§ **TO DO**
With the pictures omitted, repeat exactly the lines below starting with the line that has "You are a GUI" and going on through the line that has "the n/a reduced".

§ **RECORDS FOR THIS EXERCISE**
************
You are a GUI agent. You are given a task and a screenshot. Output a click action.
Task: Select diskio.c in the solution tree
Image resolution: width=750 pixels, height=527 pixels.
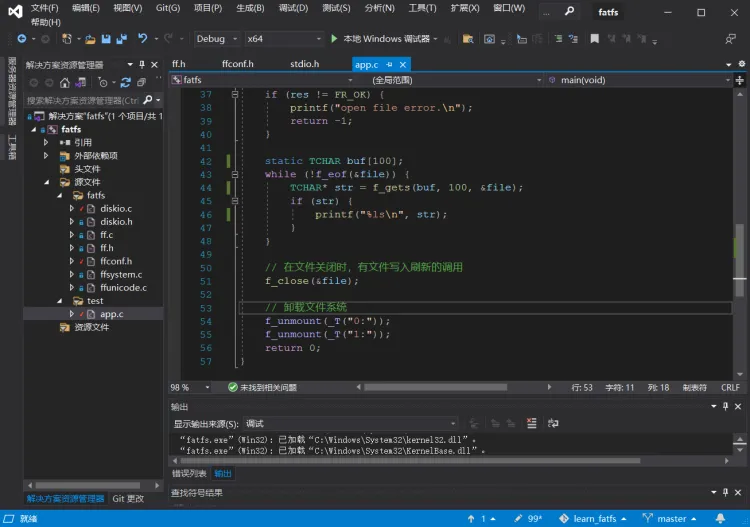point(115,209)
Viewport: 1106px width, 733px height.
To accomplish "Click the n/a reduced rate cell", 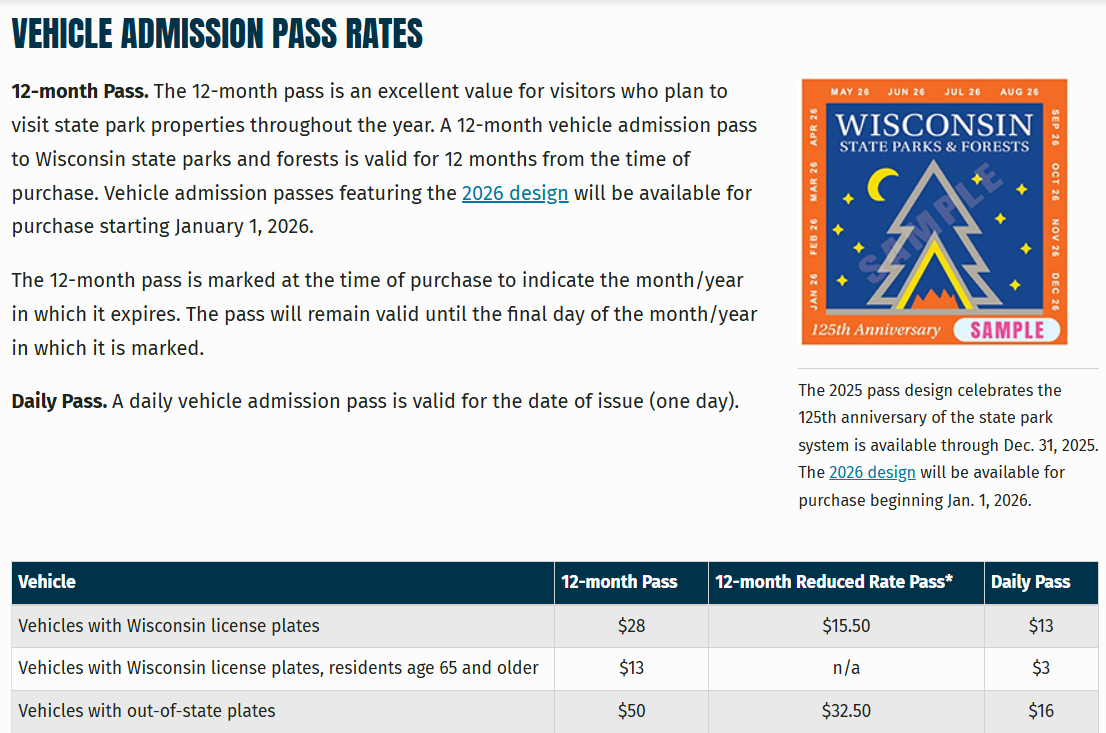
************
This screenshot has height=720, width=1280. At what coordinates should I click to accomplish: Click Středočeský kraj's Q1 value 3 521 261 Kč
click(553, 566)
************
§ **RESPONSE BELOW**
You are a GUI agent. You are given a task and a screenshot. Output a click action.
Task: Select diskio.c in the solution tree
Image resolution: width=750 pixels, height=527 pixels.
point(115,209)
Viewport: 1106px width, 733px height.
To accomplish "Click the n/a reduced rate cell", 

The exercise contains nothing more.